Он подошёл. Поклонился — низко, в пояс, по-китайски. И — сказал что-то. Тихо, негромко. Я не разобрал — он говорил на местном диалекте, не на пекинском. Но интонацию я уловил. Он — не молил. Он — спрашивал. Что-то простое. Что-то про детей, или про дом, или про то, можно ли ему завтра выйти за водой к колодцу.

И тут у меня в голове — ясно — выскочило слово на китайском. Не пекинское, а именно местное — чжили-бэйсское, маньчжурско-русское пограничное наречие, которое в общей голове, оказывается, тоже сидело — после многих лет службы Гродекова.
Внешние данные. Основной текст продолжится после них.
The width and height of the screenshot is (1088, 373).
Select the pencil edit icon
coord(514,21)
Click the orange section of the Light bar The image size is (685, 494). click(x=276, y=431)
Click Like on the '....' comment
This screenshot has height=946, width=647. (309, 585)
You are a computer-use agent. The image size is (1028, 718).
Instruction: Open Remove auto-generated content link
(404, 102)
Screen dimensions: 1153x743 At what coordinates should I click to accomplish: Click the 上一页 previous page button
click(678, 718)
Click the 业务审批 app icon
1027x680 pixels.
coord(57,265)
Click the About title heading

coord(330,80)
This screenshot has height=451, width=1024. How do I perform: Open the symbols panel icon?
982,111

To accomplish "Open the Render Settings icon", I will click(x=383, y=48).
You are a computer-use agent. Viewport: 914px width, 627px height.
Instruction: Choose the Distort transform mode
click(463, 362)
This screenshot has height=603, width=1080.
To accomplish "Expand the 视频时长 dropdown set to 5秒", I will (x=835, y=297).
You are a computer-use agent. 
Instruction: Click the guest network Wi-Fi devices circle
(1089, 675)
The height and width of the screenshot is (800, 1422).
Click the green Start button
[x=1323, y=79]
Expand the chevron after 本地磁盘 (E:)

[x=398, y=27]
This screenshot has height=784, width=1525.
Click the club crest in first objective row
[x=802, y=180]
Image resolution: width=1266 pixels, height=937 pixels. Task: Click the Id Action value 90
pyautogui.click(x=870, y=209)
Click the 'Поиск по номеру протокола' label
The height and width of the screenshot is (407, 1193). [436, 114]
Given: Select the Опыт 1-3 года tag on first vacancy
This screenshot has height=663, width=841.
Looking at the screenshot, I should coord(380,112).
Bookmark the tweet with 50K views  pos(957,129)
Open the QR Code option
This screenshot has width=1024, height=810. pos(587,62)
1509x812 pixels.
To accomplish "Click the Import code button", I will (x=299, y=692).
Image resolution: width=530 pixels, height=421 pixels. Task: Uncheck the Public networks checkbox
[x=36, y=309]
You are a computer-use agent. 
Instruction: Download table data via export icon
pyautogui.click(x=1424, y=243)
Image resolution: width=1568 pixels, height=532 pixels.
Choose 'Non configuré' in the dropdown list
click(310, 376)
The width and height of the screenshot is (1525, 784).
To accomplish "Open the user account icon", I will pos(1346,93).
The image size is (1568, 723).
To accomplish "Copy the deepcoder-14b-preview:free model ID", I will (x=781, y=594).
Я ему ответил — короткой фразой:

— Лао-жэнь. Бу-яо па. Во-мен бу да жэнь. — «Дед. Не бойся. Мы людей не трогаем».

Старик посмотрел на меня. Долго. Потом — ещё раз поклонился, ниже, чем в первый раз. И — улыбнулся. Беззубо, тонко, с сетью морщин по всему лицу. Сказал ещё что-то — спокойно. Я понял — «спасибо, начальник». И ушёл за храм.

Я постоял ещё минуту. Потом сел на коня и поехал в свой палаточный лагерь.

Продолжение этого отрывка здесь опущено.